Records shown: Begin

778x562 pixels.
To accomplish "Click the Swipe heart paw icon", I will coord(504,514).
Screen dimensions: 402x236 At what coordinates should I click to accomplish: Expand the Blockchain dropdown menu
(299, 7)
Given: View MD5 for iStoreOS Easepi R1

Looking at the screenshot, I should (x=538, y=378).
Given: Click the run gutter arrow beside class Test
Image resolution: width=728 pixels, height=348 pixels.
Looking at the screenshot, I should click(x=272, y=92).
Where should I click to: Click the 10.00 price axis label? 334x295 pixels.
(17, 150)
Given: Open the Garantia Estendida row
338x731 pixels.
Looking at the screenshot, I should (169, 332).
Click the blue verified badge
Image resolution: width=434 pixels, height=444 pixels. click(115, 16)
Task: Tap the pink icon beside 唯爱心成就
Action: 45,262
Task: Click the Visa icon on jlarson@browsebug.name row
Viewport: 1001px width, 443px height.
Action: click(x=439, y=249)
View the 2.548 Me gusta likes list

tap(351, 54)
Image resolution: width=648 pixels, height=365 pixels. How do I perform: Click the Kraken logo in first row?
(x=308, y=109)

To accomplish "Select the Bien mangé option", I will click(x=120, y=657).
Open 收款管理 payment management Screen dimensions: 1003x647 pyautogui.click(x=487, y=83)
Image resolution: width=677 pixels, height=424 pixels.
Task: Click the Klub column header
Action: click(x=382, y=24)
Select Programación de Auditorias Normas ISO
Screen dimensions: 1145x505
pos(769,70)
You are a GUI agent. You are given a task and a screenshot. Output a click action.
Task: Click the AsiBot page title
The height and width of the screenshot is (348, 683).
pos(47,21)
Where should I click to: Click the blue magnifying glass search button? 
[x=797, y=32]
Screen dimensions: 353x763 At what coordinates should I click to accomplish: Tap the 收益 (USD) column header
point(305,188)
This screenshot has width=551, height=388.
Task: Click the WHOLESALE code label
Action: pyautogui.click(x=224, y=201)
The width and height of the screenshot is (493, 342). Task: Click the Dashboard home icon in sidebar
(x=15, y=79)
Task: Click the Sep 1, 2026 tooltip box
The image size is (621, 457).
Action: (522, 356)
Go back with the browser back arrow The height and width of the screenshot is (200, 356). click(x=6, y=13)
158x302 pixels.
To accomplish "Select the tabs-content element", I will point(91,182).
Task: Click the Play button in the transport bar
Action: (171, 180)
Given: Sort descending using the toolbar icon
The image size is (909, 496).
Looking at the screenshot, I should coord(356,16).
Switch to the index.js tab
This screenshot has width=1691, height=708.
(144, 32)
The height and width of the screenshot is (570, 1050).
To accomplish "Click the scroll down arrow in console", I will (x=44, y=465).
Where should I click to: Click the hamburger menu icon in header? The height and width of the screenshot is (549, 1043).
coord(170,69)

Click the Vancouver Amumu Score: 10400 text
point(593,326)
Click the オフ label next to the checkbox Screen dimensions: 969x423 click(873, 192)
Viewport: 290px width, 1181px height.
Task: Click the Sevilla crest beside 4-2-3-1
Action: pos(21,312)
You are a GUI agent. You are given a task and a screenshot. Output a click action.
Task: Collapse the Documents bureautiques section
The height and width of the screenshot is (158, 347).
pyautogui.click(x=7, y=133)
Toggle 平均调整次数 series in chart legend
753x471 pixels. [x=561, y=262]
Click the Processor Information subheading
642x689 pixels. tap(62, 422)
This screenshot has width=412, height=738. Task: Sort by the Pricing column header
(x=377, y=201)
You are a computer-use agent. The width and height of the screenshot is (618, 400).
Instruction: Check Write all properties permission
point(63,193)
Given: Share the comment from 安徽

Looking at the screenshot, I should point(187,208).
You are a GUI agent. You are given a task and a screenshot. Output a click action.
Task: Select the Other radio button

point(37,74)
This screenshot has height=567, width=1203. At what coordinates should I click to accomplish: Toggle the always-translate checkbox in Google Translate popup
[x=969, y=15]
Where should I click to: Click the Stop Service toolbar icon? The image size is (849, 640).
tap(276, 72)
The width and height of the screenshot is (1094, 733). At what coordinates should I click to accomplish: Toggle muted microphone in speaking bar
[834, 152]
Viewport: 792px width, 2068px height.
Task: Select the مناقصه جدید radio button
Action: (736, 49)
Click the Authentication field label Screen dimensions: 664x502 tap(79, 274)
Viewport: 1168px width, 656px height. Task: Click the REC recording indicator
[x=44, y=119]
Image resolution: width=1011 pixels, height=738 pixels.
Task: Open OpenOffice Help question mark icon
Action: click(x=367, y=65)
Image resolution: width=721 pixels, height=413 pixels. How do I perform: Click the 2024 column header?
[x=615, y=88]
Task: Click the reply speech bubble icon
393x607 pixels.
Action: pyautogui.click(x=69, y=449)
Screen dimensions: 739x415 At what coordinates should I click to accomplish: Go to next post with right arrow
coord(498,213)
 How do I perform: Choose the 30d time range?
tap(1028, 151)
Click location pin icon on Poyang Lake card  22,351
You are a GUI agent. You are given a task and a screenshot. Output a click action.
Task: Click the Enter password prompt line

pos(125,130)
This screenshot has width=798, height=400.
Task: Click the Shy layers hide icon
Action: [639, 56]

Records shown: End

Every line of the listing is to be returned unchanged.

• _Answer_:
778x562 pixels.
To accomplish "Click the Swipe heart paw icon", I will coord(504,514).
Screen dimensions: 402x236 At what coordinates should I click to accomplish: Expand the Blockchain dropdown menu
(299, 7)
Given: View MD5 for iStoreOS Easepi R1

Looking at the screenshot, I should (x=538, y=378).
Given: Click the run gutter arrow beside class Test
Image resolution: width=728 pixels, height=348 pixels.
Looking at the screenshot, I should click(x=272, y=92).
Where should I click to: Click the 10.00 price axis label? 334x295 pixels.
(17, 150)
Given: Open the Garantia Estendida row
338x731 pixels.
Looking at the screenshot, I should (169, 332).
Click the blue verified badge
Image resolution: width=434 pixels, height=444 pixels. click(115, 16)
Task: Tap the pink icon beside 唯爱心成就
Action: 45,262
Task: Click the Visa icon on jlarson@browsebug.name row
Viewport: 1001px width, 443px height.
Action: click(x=439, y=249)
View the 2.548 Me gusta likes list

tap(351, 54)
Image resolution: width=648 pixels, height=365 pixels. How do I perform: Click the Kraken logo in first row?
(x=308, y=109)

To accomplish "Select the Bien mangé option", I will click(x=120, y=657).
Open 收款管理 payment management Screen dimensions: 1003x647 pyautogui.click(x=487, y=83)
Image resolution: width=677 pixels, height=424 pixels.
Task: Click the Klub column header
Action: click(x=382, y=24)
Select Programación de Auditorias Normas ISO
Screen dimensions: 1145x505
pos(769,70)
You are a GUI agent. You are given a task and a screenshot. Output a click action.
Task: Click the AsiBot page title
The height and width of the screenshot is (348, 683).
pos(47,21)
Where should I click to: Click the blue magnifying glass search button? 
[x=797, y=32]
Screen dimensions: 353x763 At what coordinates should I click to accomplish: Tap the 收益 (USD) column header
point(305,188)
This screenshot has width=551, height=388.
Task: Click the WHOLESALE code label
Action: pyautogui.click(x=224, y=201)
The width and height of the screenshot is (493, 342). Task: Click the Dashboard home icon in sidebar
(x=15, y=79)
Task: Click the Sep 1, 2026 tooltip box
The image size is (621, 457).
Action: (522, 356)
Go back with the browser back arrow The height and width of the screenshot is (200, 356). click(x=6, y=13)
158x302 pixels.
To accomplish "Select the tabs-content element", I will point(91,182).
Task: Click the Play button in the transport bar
Action: (171, 180)
Given: Sort descending using the toolbar icon
The image size is (909, 496).
Looking at the screenshot, I should coord(356,16).
Switch to the index.js tab
This screenshot has width=1691, height=708.
(144, 32)
The height and width of the screenshot is (570, 1050).
To accomplish "Click the scroll down arrow in console", I will (x=44, y=465).
Where should I click to: Click the hamburger menu icon in header? The height and width of the screenshot is (549, 1043).
coord(170,69)

Click the Vancouver Amumu Score: 10400 text
point(593,326)
Click the オフ label next to the checkbox Screen dimensions: 969x423 click(873, 192)
Viewport: 290px width, 1181px height.
Task: Click the Sevilla crest beside 4-2-3-1
Action: pos(21,312)
You are a GUI agent. You are given a task and a screenshot. Output a click action.
Task: Collapse the Documents bureautiques section
The height and width of the screenshot is (158, 347).
pyautogui.click(x=7, y=133)
Toggle 平均调整次数 series in chart legend
753x471 pixels. [x=561, y=262]
Click the Processor Information subheading
642x689 pixels. tap(62, 422)
This screenshot has width=412, height=738. Task: Sort by the Pricing column header
(x=377, y=201)
You are a computer-use agent. The width and height of the screenshot is (618, 400).
Instruction: Check Write all properties permission
point(63,193)
Given: Share the comment from 安徽

Looking at the screenshot, I should point(187,208).
You are a GUI agent. You are given a task and a screenshot. Output a click action.
Task: Select the Other radio button

point(37,74)
This screenshot has height=567, width=1203. At what coordinates should I click to accomplish: Toggle the always-translate checkbox in Google Translate popup
[x=969, y=15]
Where should I click to: Click the Stop Service toolbar icon? The image size is (849, 640).
tap(276, 72)
The width and height of the screenshot is (1094, 733). At what coordinates should I click to accomplish: Toggle muted microphone in speaking bar
[834, 152]
Viewport: 792px width, 2068px height.
Task: Select the مناقصه جدید radio button
Action: (736, 49)
Click the Authentication field label Screen dimensions: 664x502 tap(79, 274)
Viewport: 1168px width, 656px height. Task: Click the REC recording indicator
[x=44, y=119]
Image resolution: width=1011 pixels, height=738 pixels.
Task: Open OpenOffice Help question mark icon
Action: click(x=367, y=65)
Image resolution: width=721 pixels, height=413 pixels. How do I perform: Click the 2024 column header?
[x=615, y=88]
Task: Click the reply speech bubble icon
393x607 pixels.
Action: pyautogui.click(x=69, y=449)
Screen dimensions: 739x415 At what coordinates should I click to accomplish: Go to next post with right arrow
coord(498,213)
 How do I perform: Choose the 30d time range?
tap(1028, 151)
Click location pin icon on Poyang Lake card  22,351
You are a GUI agent. You are given a task and a screenshot. Output a click action.
Task: Click the Enter password prompt line

pos(125,130)
This screenshot has width=798, height=400.
Task: Click the Shy layers hide icon
Action: [639, 56]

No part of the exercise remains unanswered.